Another Winter Living on the Edge
The November wind has arrived with winter nipping at its heels. Here in Washington, the mercury dropped below freezing for the first time this fall as snow began to blanket Midwestern states.
Right on cue, the North American Electric Reliability Corp. (NERC) previewed its annual Winter Reliability Assessment. NERC warns region-wide cold snaps – much less a punishing polar vortex – could cause serious challenges. And with bitter cold blasts a given, challenges are all but a certainty.
NERC says widespread events that stretch across grids could lead to electricity supply shortfalls. The past few winters have seen nail-bitingly close calls and even rolling blackouts. With power supplies now even more stretched due to rising demand driven by the rapid emergence of major new industrial electricity users – notably data centers – we are tapdancing on the edge of catastrophe.

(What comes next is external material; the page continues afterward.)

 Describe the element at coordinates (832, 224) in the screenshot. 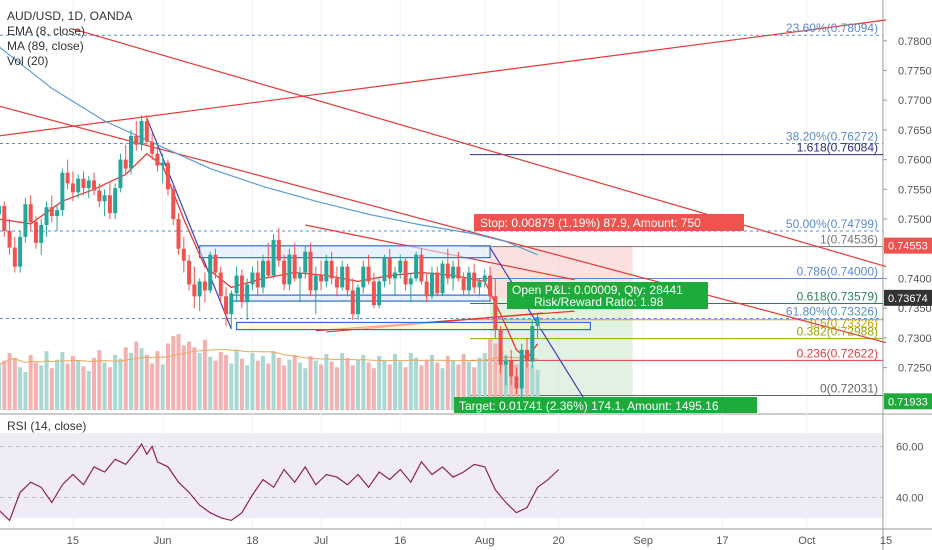

I see `fib-label: 50.00%(0.74799)` at that location.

While the Trump administration has worked with urgency to halt the loss of essential dispatchable power plants – with a focus on undoing the unworkable and punishing Biden-era regulatory assault – the loss of so much coal generating capacity over the past decade has left reserve margins perilously tight.

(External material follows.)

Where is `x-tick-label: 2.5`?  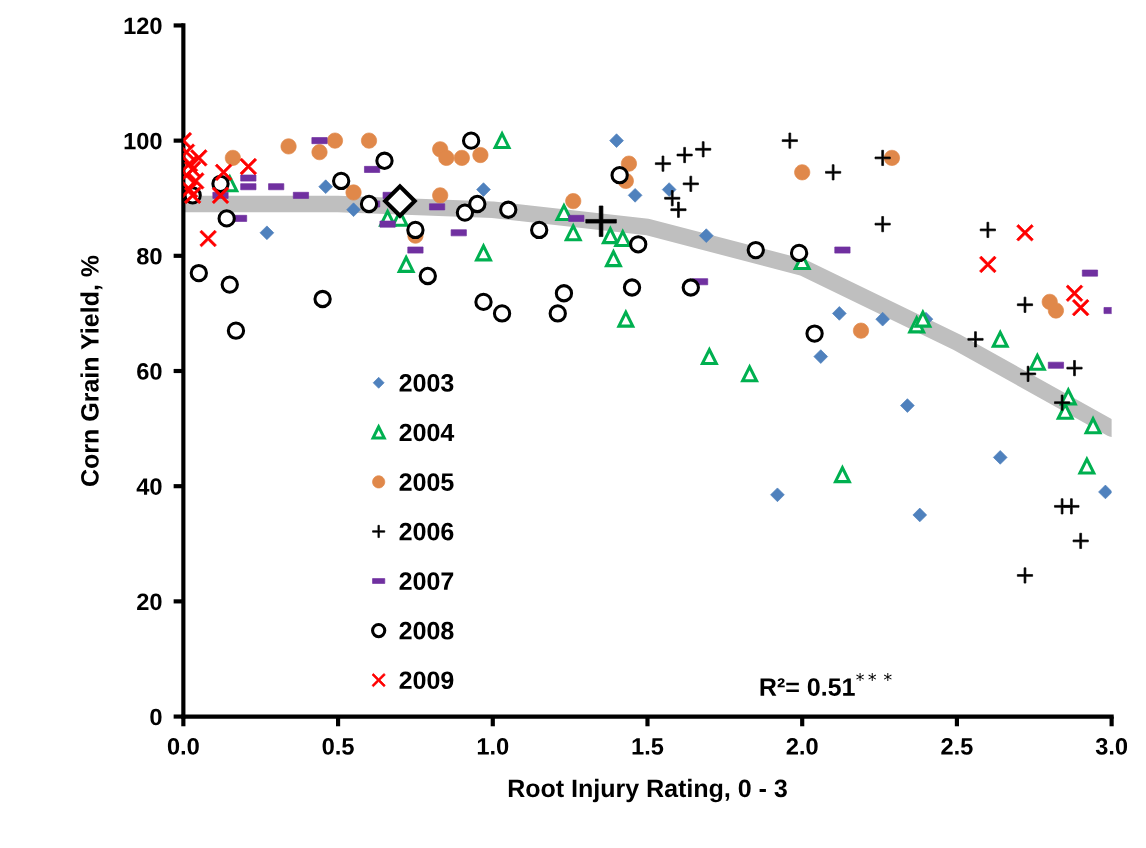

Despite having faced a regulatory blitz, the coal fleet has repeatedly come to the rescue during winter months and it will likely be needed more than ever this year.
Grid Reliability Backstop
During the January 2025 polar vortex, which saw historic low temperatures push power demand to record-breaking levels across multiple regional grids and power markets, the coal fleet was not only able to ramp up its generation but it also proved critically important to holding down consumer costs.

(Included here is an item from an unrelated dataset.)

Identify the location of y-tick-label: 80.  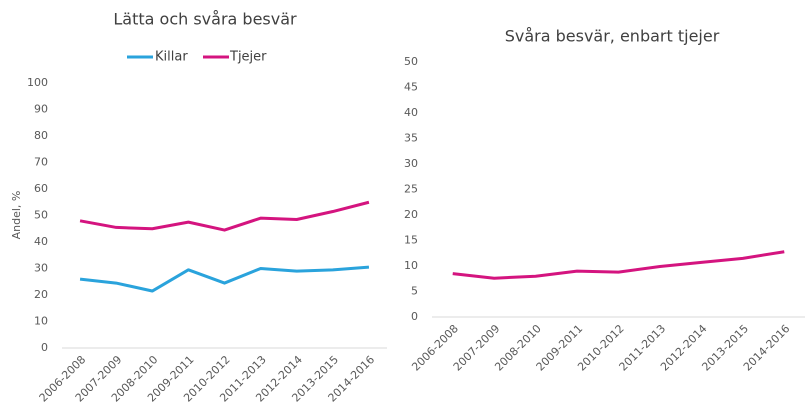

As a case study from Energy Ventures Analysis (EVA) found, the coal fleet on the PJM grid – the nation’s largest serving 67 million customers – ramped up its capacity factor to nearly 70% during the event, surging power onto a grid that needed every megawatt it could find. That surge in coal capacity not only stabilized power supplies, but it also saved consumers from soaring natural gas prices.
EVA found that, “as natural gas prices spiked—from under $2/MMBtu in November to nearly $30/MMBtu at the height of the event—coal’s stable fuel cost (around $2.50/MMBtu) allowed for increased coal plant dispatch and limited wholesale power price spikes.” EVA added that, “without coal-fired generation, [electricity] prices could have soared to over $400– $650/MWh—potentially adding between $500 million and $1.4 billion in extra costs for consumers.”
The fuel security and reliability afforded by the coal fleet is all but worth its weight in gold. With rising power demand and rising natural gas prices, the capacity factor of the existing coal fleet has already jumped this year. The fleet has been running at a capacity factor above 50% through August after running at an average of 43% last year.
With bitter cold approaching, the fleet’s capacity factor is likely to only continue to rise. And that rise could be a sign of an even greater jump in plant utilization in the years to come.
With power demand soaring and the challenges of adding new capacity immense – from backorders for gas turbines to opposition to pipelines and industrial-scale wind and solar projects – the existing coal fleet will be critical to bringing gigawatts of additional generating capacity onto the grid. For now, it’s the winter grid reliability backstop we simply can’t afford to lose.